Claro! Aqui está一篇基于你提供内容、用葡萄牙语(巴西)重新撰写、更符合巴西读者阅读习惯的全新文章(并且不包含中文,且如出现“AIbase”会替换为“internet”):

Ano Novo na China: IA transforma o Festival de Gala em uma experiência interativa histórica
A virada de ano de 2026 marcou um momento inédito na história da televisão chinesa. O tradicional Festival de Gala do Ano Novo Chinês, transmitido pela CCTV (a maior emissora estatal do país), realizou pela primeira vez uma grande experiência de criação coletiva em tempo real totalmente impulsionada por Inteligência Artificial.
O grande destaque dessa revolução tecnológica foi o Doubao, modelo de IA da ByteDance (empresa por trás do TikTok), que se tornou o principal motor das interações do público durante a transmissão.
Um recorde impressionante: 1,9 bilhão de interações em uma única noite
Segundo dados divulgados pela ByteDance, o evento registrou números gigantescos: foram 1,9 bilhão de interações com IA ao longo da noite de Réveillon.
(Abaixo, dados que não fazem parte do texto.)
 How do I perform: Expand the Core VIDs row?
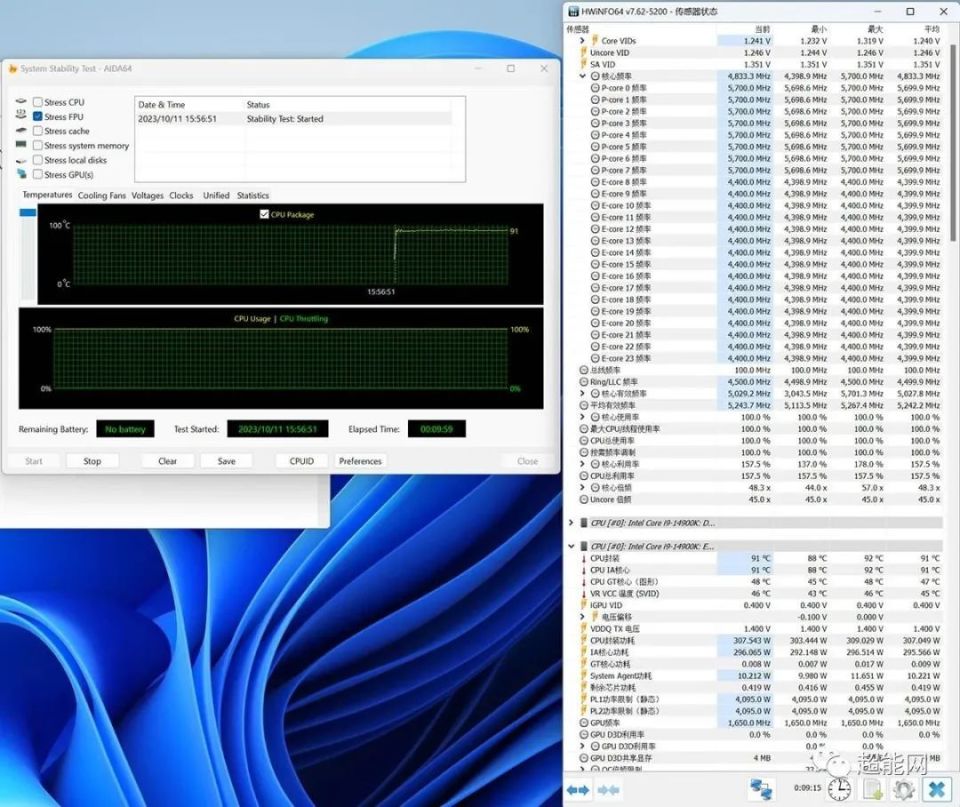[x=583, y=41]
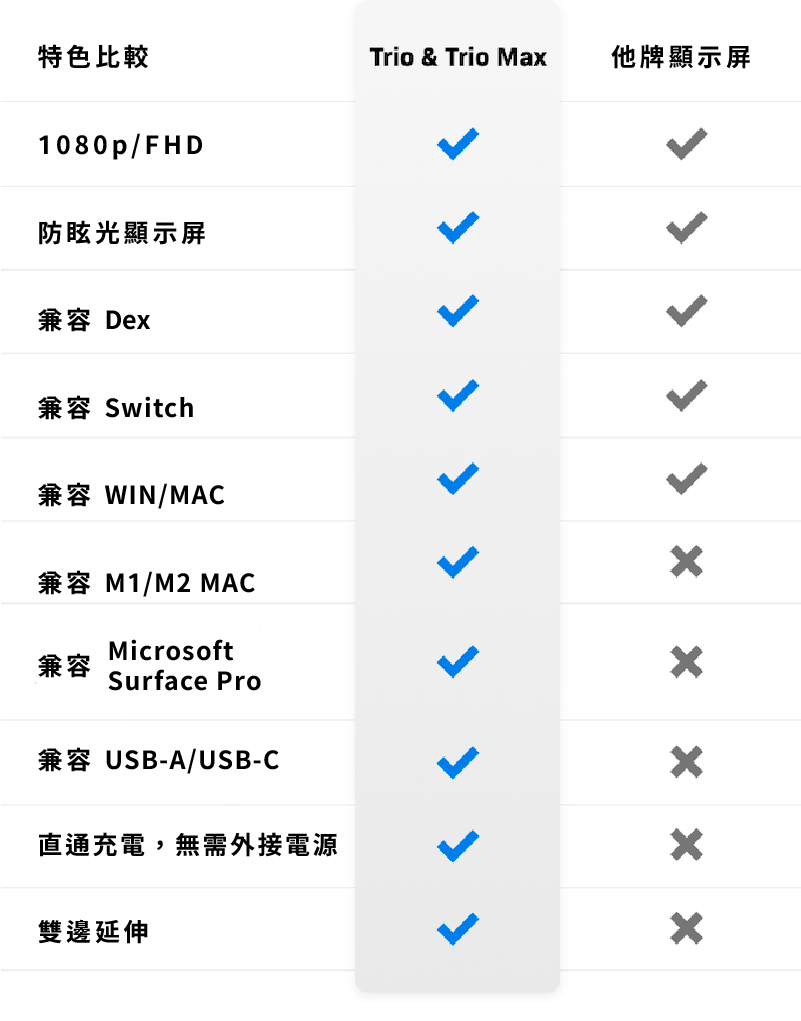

O sucesso foi impulsionado principalmente pela campanha especial chamada “Doubao no Ano Novo”, que virou febre entre os usuários. A ação permitia que as pessoas criassem conteúdos personalizados para celebrar a chegada do Ano do Cavalo.
Os resultados mostram a força da tendência:
- Mais de 50 milhões de avatares temáticos gerados com IA
- Cerca de 100 milhões de mensagens de felicitações criadas automaticamente
- Ferramentas de geração de imagem e textos festivos se tornaram parte da comemoração popular
Em outras palavras: a IA deixou de ser algo distante e passou a fazer parte do ritual cultural do Ano Novo.
Pico de demanda: 63,3 bilhões de tokens em apenas 1 minuto
O momento mais crítico aconteceu às 21h46, quando os apresentadores anunciaram uma nova rodada de interação com o público. Foi aí que o sistema atingiu seu maior pico de processamento.
Durante esse minuto histórico, o modelo Doubao alcançou uma taxa de inferência de 63,3 bilhões de tokens por minuto, estabelecendo um novo recorde de desempenho.
Para sustentar esse volume absurdo de uso, a ByteDance contou com a infraestrutura da Volcano Engine, sua plataforma de nuvem e computação, que foi responsável por garantir estabilidade e fluidez mesmo com milhões de usuários acessando simultaneamente.
IA também brilhou no palco: arte e tecnologia em perfeita combinação
Além da interação com o público, a IA teve um papel ainda mais surpreendente: ela foi usada diretamente na criação visual dos espetáculos transmitidos ao vivo.
O grande protagonista dessa parte foi o modelo de geração de vídeo Seedance 2.0, que mesmo antes do lançamento oficial já foi integrado a vários números artísticos do evento.
Um show com estética de pintura tradicional chinesa
No espetáculo “Canção do Vento”, o Seedance 2.0 conseguiu reproduzir com extrema fidelidade o estilo de pinturas clássicas em tinta nanquim, respeitando texturas, traços e profundidade artística.
O resultado foi ainda mais impressionante porque o vídeo incluía movimentos complexos e cenas dinâmicas — como cavalos correndo — mantendo o visual artístico com realismo cinematográfico.
“Um mês, uma paisagem”: detalhes extremos em outro espetáculo
Já no show “Celebrando as Deusas das Flores”, o modelo foi utilizado para criar cenários únicos e personalizados para cada artista.
A proposta era ambiciosa: cada mês teria uma estética própria, com ambientes e flores diferentes, criando uma narrativa visual rica e altamente detalhada.
A combinação entre imagens geradas por IA e a expansão do palco físico através de efeitos digitais resultou em um formato inovador de storytelling visual, misturando o real e o virtual com fluidez.
Uma nova era: IA como parte da cultura popular
O que aconteceu no Réveillon chinês de 2026 vai além de números gigantescos e recordes técnicos. Esse evento mostra como a Inteligência Artificial está se tornando parte ativa do entretenimento e da cultura cotidiana.
A parceria entre Doubao e Volcano Engine não apenas provou capacidade tecnológica em escala extrema, mas também abriu caminho para uma nova forma de celebrar tradições: mais interativa, personalizada e conectada.
Com a IA entrando nas casas das pessoas através da TV e do celular, o Ano Novo não foi apenas comemorado — ele foi literalmente co-criado pelo público, em tempo real.
E se essa tendência continuar, talvez o futuro das grandes celebrações mundiais esteja justamente nisso: tecnologia não apenas como ferramenta, mas como parte da emoção coletiva.